(Stored data)
------------------------
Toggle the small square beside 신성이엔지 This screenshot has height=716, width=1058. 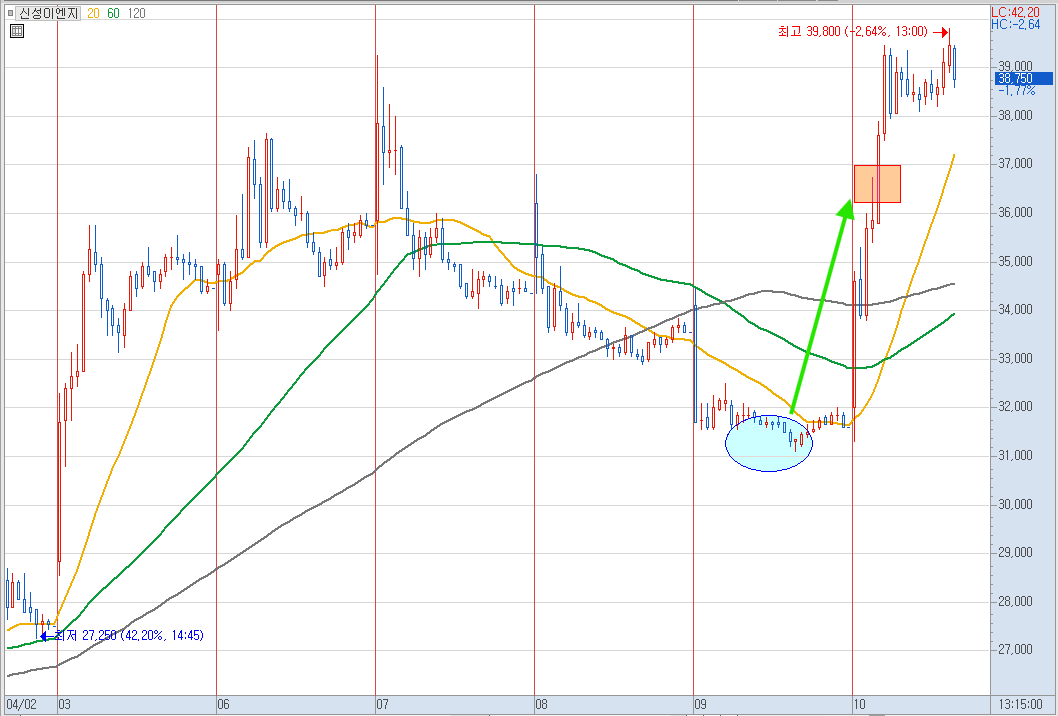tap(10, 13)
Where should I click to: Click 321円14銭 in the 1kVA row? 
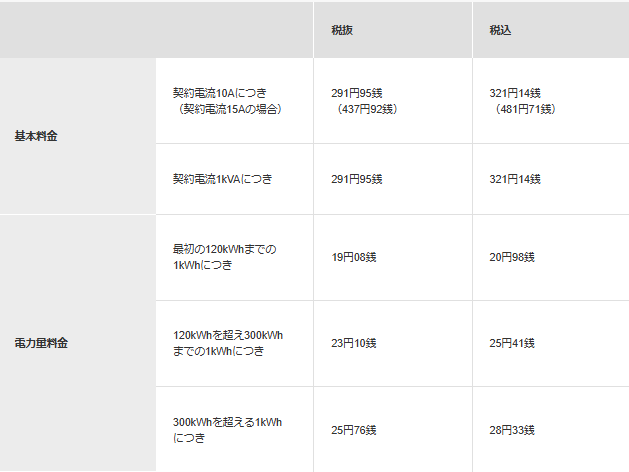[515, 179]
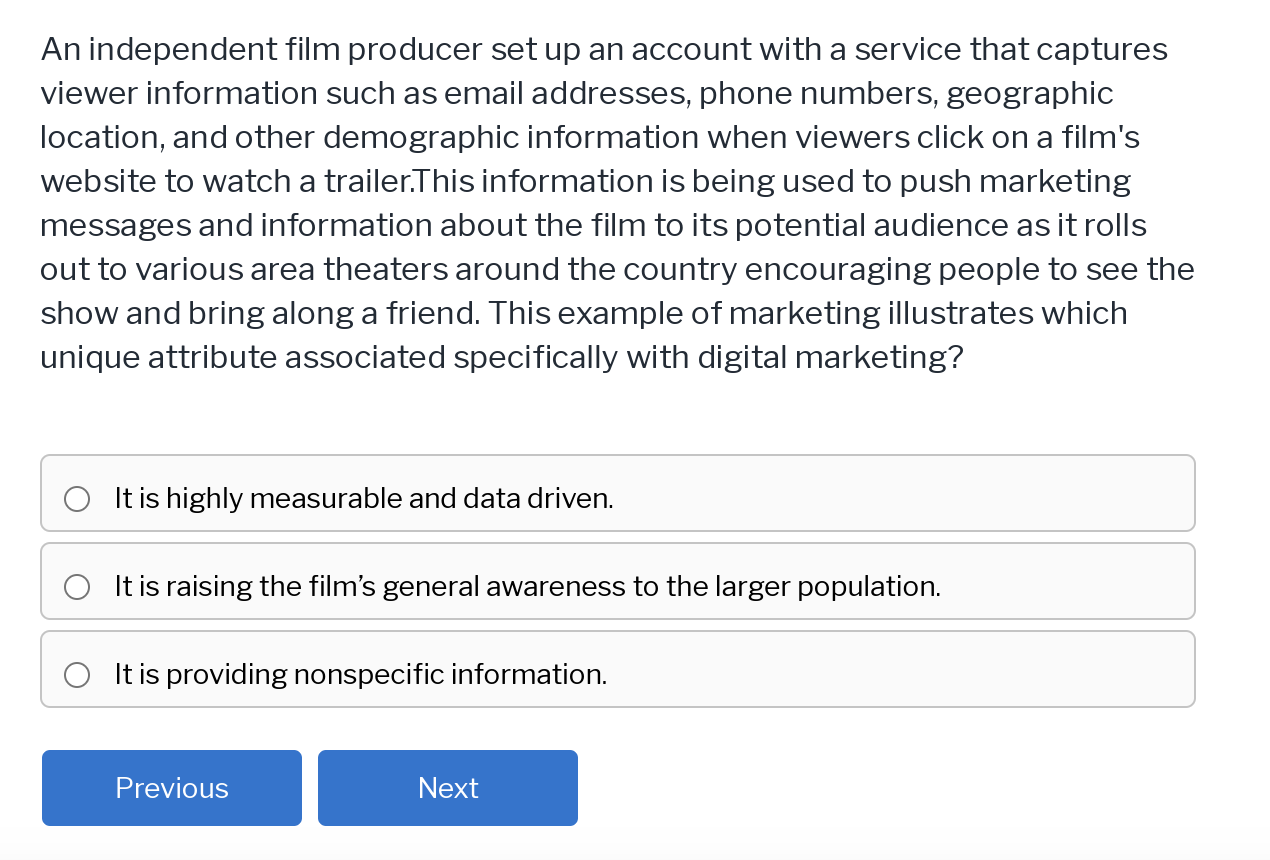Click the third answer option card

[x=617, y=668]
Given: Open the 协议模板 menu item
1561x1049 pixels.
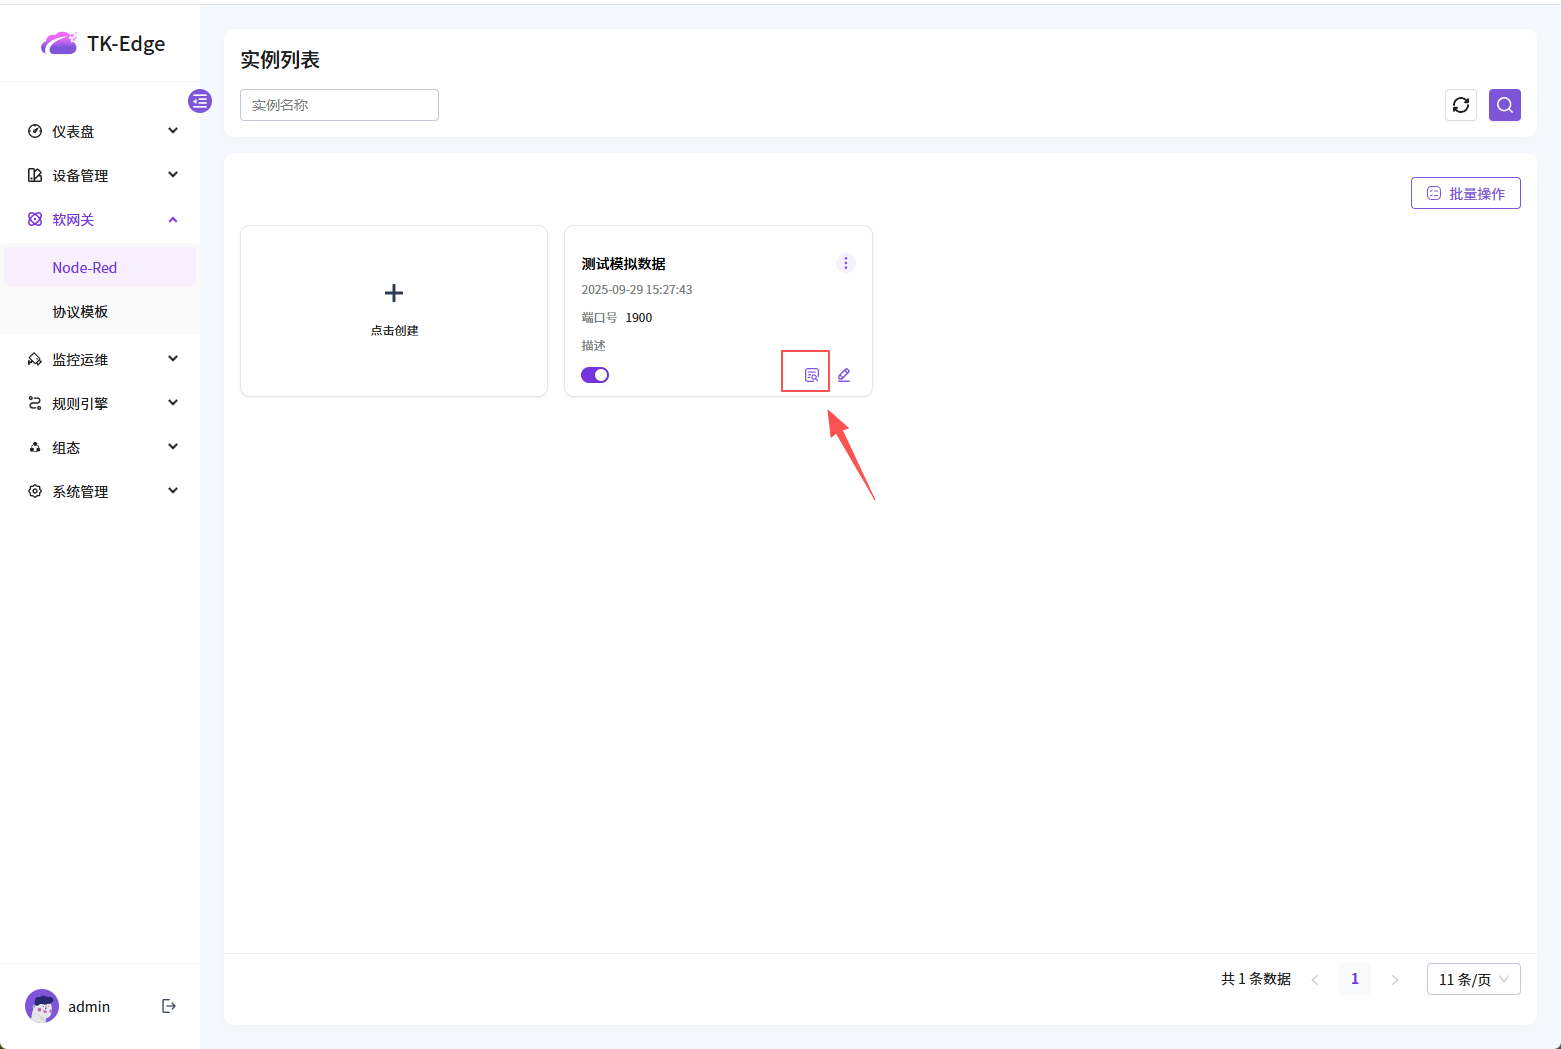Looking at the screenshot, I should (80, 312).
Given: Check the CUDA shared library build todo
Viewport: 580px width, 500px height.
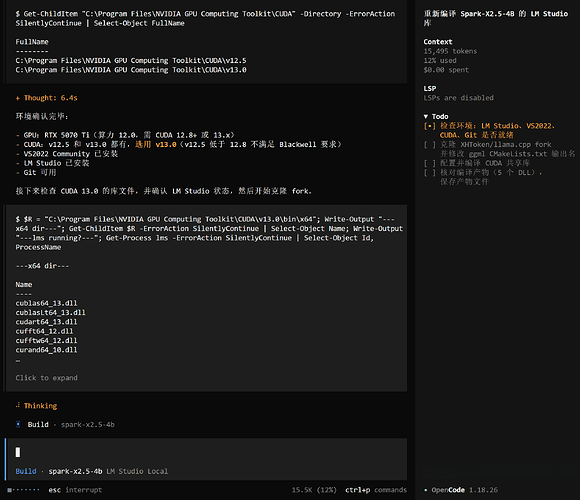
------------------------
» DESCRIPTION OF THE TASK:
Search the entries above for the word "Given" and copy each line where it appears.

» ANSWER TO THIS TASK:
Given: Open the 协议模板 menu item
Given: Check the CUDA shared library build todo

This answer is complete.